▸ REQUIREMENTS
1 > Translate this sentence from the blog entries into Spanish: "People wonder what such a strategy produces in good times."
2 > From the blog entries, copy word for word the stretch that begins at the words "People wonder what" and stops after the words "or shouldn't blog.".

▸ SUPPLIED PASSAGE
***

Friday, July 05, 2002

Another quality piece from the Economist on a law firm that is cleaning up corporate America (pun intended).

People wonder what such a strategy produces in good times. Martin Bienenstock, one of the co-heads of Weil's restructuring department, retorts that “the notion that our business goes up and down with the economy is cocktail-party myth.” Instead, he says, there are three main forces that determine the level of large corporate bankruptcy work: liquidity in the high-yield market; a big unexpected change (airline deregulation in the 1970s, deflation in the 1990s); and the volume of underwriting and acquisitions on Wall Street (inevitably producing bad deals that become exposed years later).

Thursday, July 04, 2002

NYC readers that are around this weekend should put forth as much effort as possible to check out this event.
The Economist jumps on the articles about blogging bandwagon this week. A typical piece that questions if the major news source should or shouldn't blog.

***

▸ COLLECTED MATERIAL
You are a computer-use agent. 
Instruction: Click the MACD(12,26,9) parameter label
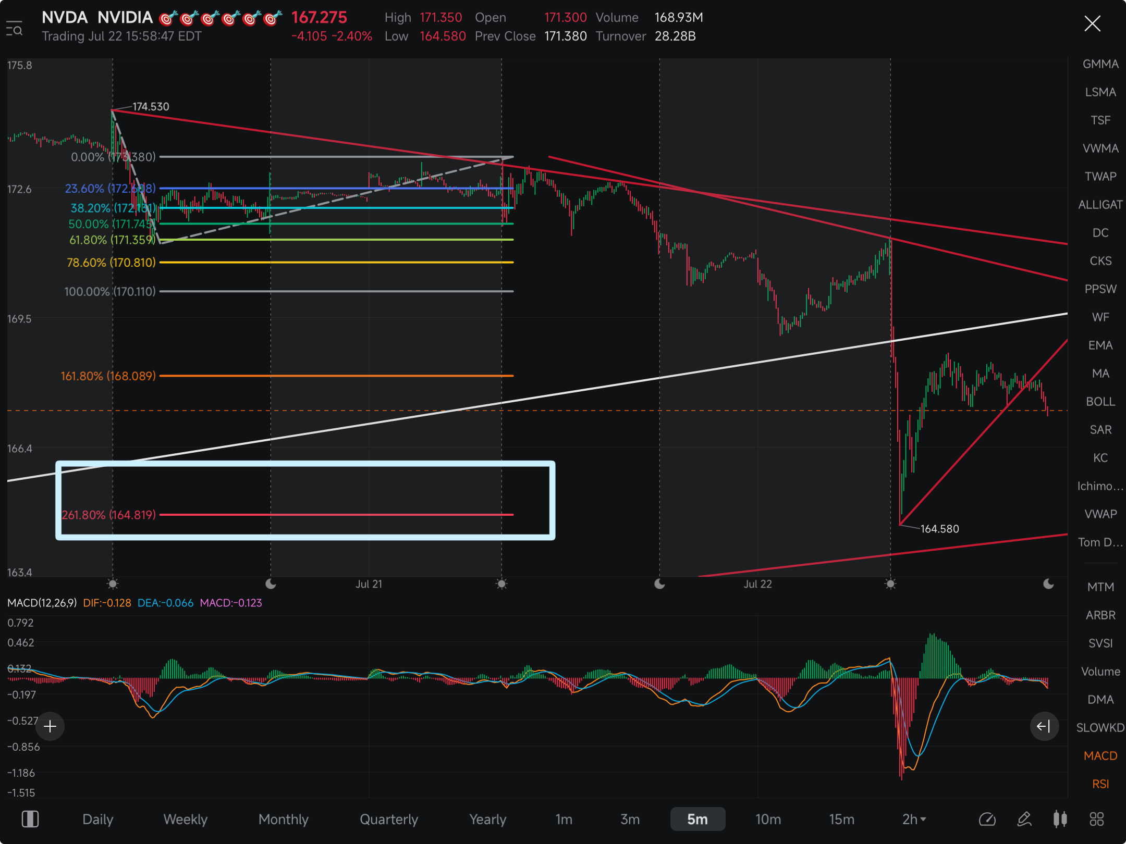(42, 603)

***

▸ TASK RESPONSES
1 > La gente se pregunta qué produce una estrategia así en tiempos de bonanza.

2 >
People wonder what such a strategy produces in good times. Martin Bienenstock, one of the co-heads of Weil's restructuring department, retorts that “the notion that our business goes up and down with the economy is cocktail-party myth.” Instead, he says, there are three main forces that determine the level of large corporate bankruptcy work: liquidity in the high-yield market; a big unexpected change (airline deregulation in the 1970s, deflation in the 1990s); and the volume of underwriting and acquisitions on Wall Street (inevitably producing bad deals that become exposed years later).

Thursday, July 04, 2002

NYC readers that are around this weekend should put forth as much effort as possible to check out this event.
The Economist jumps on the articles about blogging bandwagon this week. A typical piece that questions if the major news source should or shouldn't blog.